In 2008 the Department of Health and the Health Service Executive commissioned the NNSC to commence this surveillance work among primary schoolchildren in the Republic of Ireland. This childhood obesity surveillance initiative was repeated in 2010 and 2012 and most recently in 2015. The data enable us to look at trends over time in the childhood population. I have circulated some slides to the committee which compare data from 2008 with data produced in more recent times. The prevalence among first class children under the headings of overweight and obesity appears to be stabilising overall. However, the prevalence continues to be significantly higher among girls than among boys across all rounds. The second slide I have shown to the committee shows a reduction in recent times in the prevalence in non-disadvantaged schools. Overweight and obesity rates in 2015 in disadvantaged schools were the lowest when compared with previous rounds. Disadvantaged schools continue to have a high prevalence in comparison with children in non-disadvantaged schools. The prevalence in disadvantaged schools appears to increase as children grow up.

We agree with the targets set out in the obesity policy and action plan for the period 2016 to 2025. Clear targets have been set. We need to see a sustained downward trend in the prevalence of obesity and being overweight of approximately 0.5% per annum. We also need to see a reduction of 10% in the gap between obesity levels in the highest and lowest socioeconomic groups.

Tackling obesity requires a multi-level and cross-sectoral approach as outlined by the original task force on obesity and also suggested here.

Schools are just one of the many settings that need to implement strategies to address the determinants of overweight and obesity.

We have been involved in a large piece of European research that identifies schools as being appropriate settings to look at feasible change, but we also need to consider what is feasible to change in the school environment. We know certain areas, such as the eating environment, are feasible to change and might have a larger population level impact. Portion size should be considered, particularly with regard to children. This large piece of data allows us to be able to look not only within Ireland, but also to compare ourselves to our European neighbours to see where we can make changes within the determinants of childhood obesity.

We know also from a piece of work conducted across Europe, within the WHO childhood obesity surveillance initiative, COSI, study, that compared to some of our European neighbours, Irish schools are doing reasonably well with certain types of indicators. For example, if we look at the availability of milk, Irish schools are doing very well. This is also the case with the provision of water. In general, our schools do not physically provide sugar-sweetened beverages, sweet snacks and salted snacks. This is because most European schools have a facility to cater for primary school children. The provision of fruit and vegetables is one area that does require improvement in Irish schools.
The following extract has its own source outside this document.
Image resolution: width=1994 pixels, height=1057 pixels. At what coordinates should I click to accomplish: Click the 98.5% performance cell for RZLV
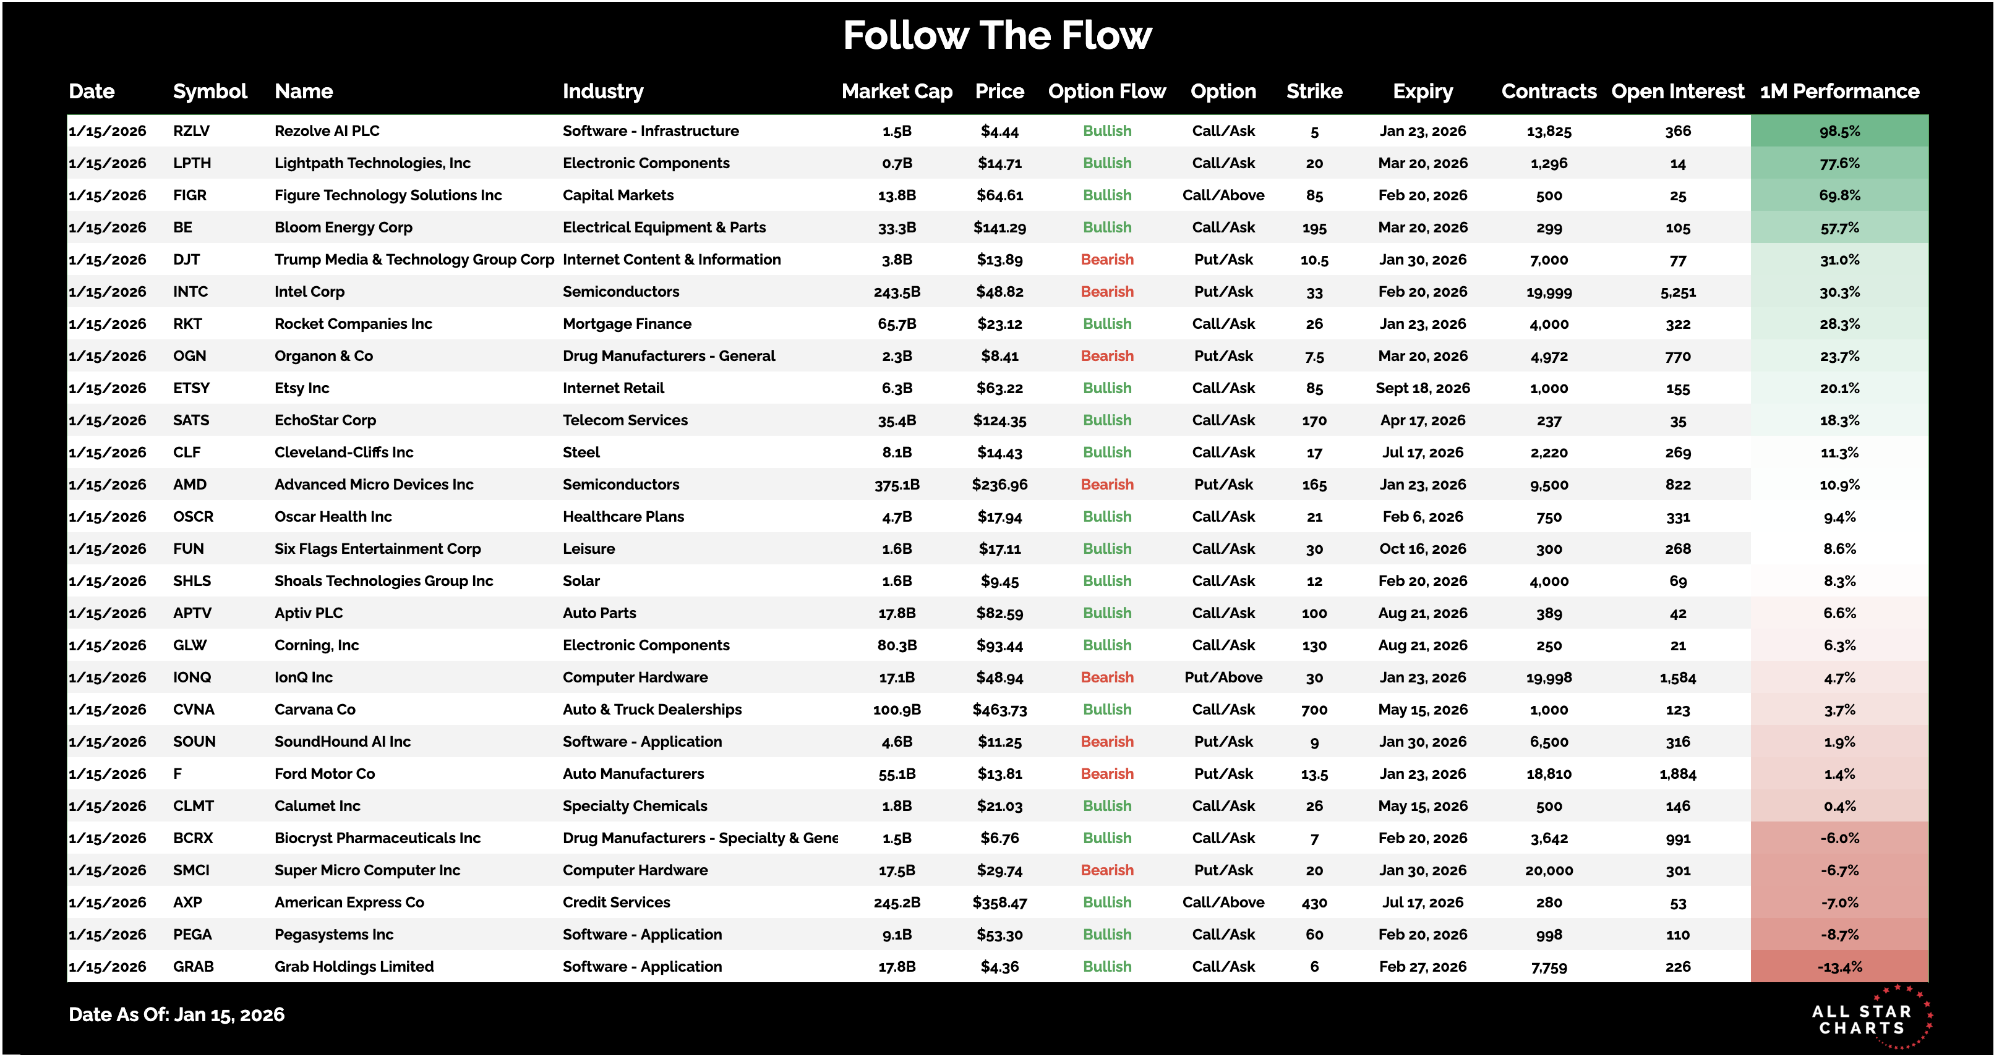pos(1839,131)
The National Nutrition Surveillance Centre is planning a fifth round of the childhood obesity surveillance initiative. We are also evaluating, in conjunction with the HSE, the school meals programme, and the new guidelines were launched recently. We are also looking at healthy vending and at present we are particularly focused on HSE hospitals.

Other research projects in which we have been involved include evaluation of the Food Dudes programme. We also have the large Lifeways cross-generational cohort study. We are involved in the DEDIPAC European joint programming initiative, to which I referred earlier. We also work with safefood in looking at certain areas regarding treat behaviours of children. We have quite a range of work and information on which we can draw in trying to inform national strategies on children.